Milton Coimbra

Personal information
- Full name: Milton "Buffalo" Coimbra Sulzer
- Date of birth: 4 May 1975 (age 49)
- Place of birth: Santa Cruz de la Sierra, Bolivia
- Height: 1.84 m (6 ft 0 in)
- Position(s): Striker

Senior career*
- Years: Team / Apps / (Gls)
- 1995–1996: Oriente Petrolero / 27 / (13)
- 1996–1997: → Lanús (loan) / 14 / (0)
- 1997–2002: Oriente Petrolero / 196 / (109)
- 2002–2003: Puebla / 44 / (10)
- 2004: Correcaminos UAT / 10 / (2)
- 2004: Emirates / – / (–)
- 2005: Ionikos / 26 / (5)
- 2006: Beijing Guoan / 12 / (0)
- 2007: O'Higgins / 12 / (3)
- 2007: Oriente Petrolero / 11 / (1)
- 2008: Guabirá / 12 / (6)
- 2009: Oriente Petrolero / 9 / (0)
- Total:  / 373 / (149)

International career
- 1996–2005: Bolivia / 43 / (7)

= Milton Coimbra =

Bolivian football striker (born 1975)

Milton Coimbra Sulzer (born May 4, 1975, in Santa Cruz de la Sierra) is a Bolivian retired football striker.

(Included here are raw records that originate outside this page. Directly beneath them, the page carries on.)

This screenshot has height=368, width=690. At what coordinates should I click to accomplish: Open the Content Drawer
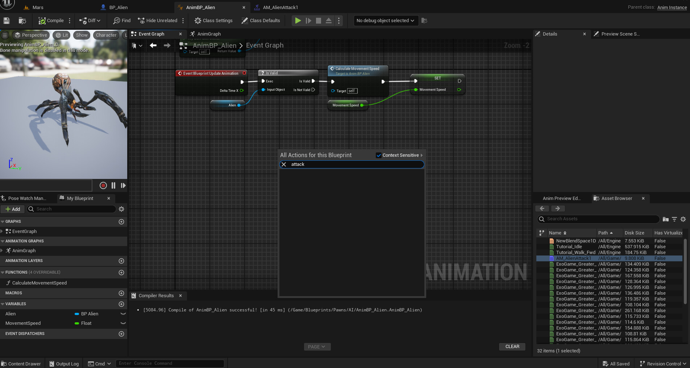point(21,364)
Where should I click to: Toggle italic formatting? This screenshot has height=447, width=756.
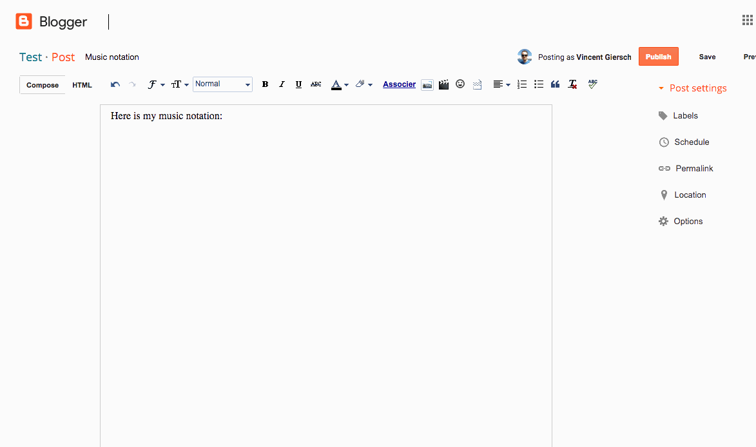click(282, 84)
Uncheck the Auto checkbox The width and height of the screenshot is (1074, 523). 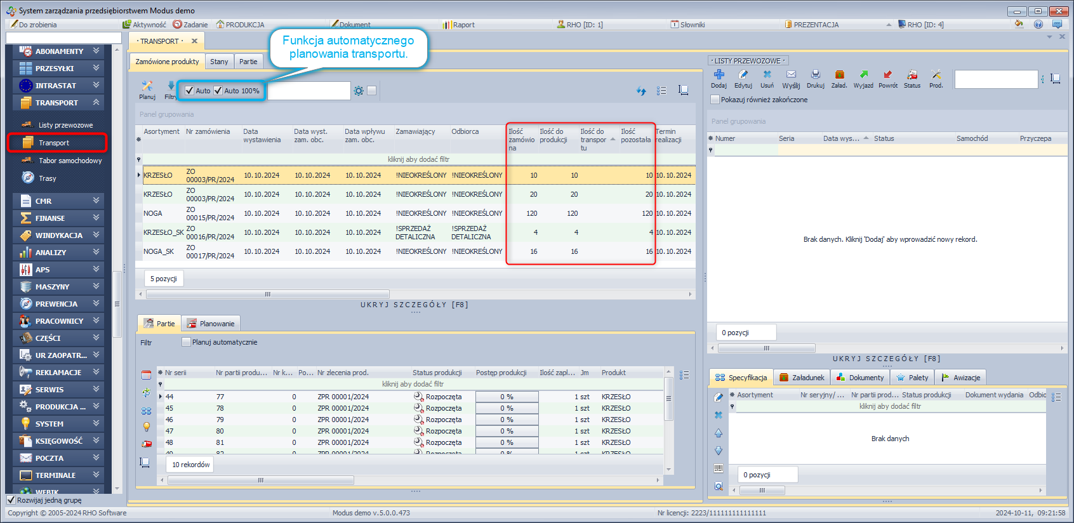pyautogui.click(x=189, y=91)
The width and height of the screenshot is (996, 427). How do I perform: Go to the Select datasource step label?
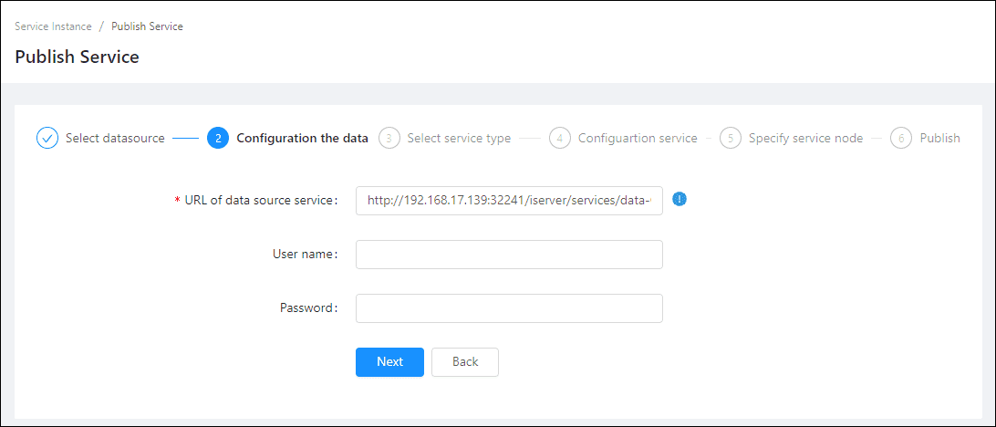click(x=115, y=139)
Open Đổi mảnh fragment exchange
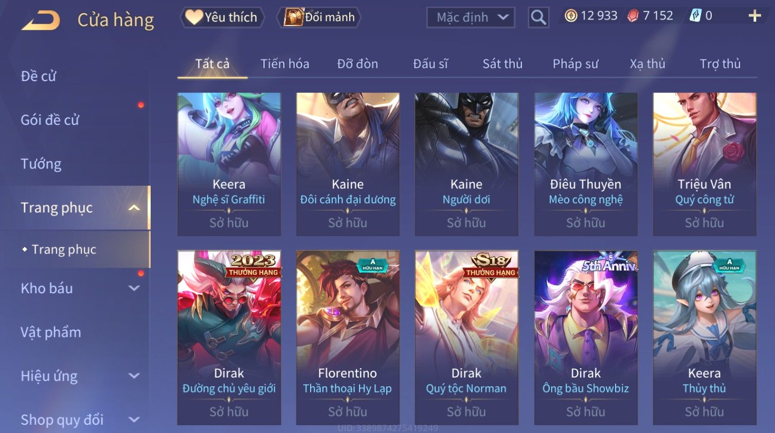Viewport: 775px width, 433px height. click(319, 17)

He was a journeyman footballer playing for nine clubs in seven countries.

==Club career==
Nicknamed "Buffalo", his career began with Oriente Petrolero, where he played from 1995 to 2002 with a short interval at the Argentine club Lanús. Coimbra then went to Mexico, where he played for Puebla F.C. (2002–2003) and Correcaminos UAT (2004), before moving to Ras Al Khaima in the United Arab Emirates (2004), then to the Greek team Ionikos (2005) and later to the Chinese side Beijing Guoan (2006). During early 2007, he joined the Chilean club O'Higgins along with fellow countryman José Alfredo Castillo, but after a few games he returned to Oriente for the remainder of the year. In 2008, he was loaned to Guabirá. The team was relegated to the second division and he left after the season came to an end. During his fourth spell with Oriente during the 2009 Apertura tournament, Coimbra surprisingly announced his withdrawal from professional football at the age of 34.

==International career==
He played for the Bolivia national team between 1996 and 2005, scoring 7 goals in 43 games. He represented his country in 17 FIFA World Cup qualification matches.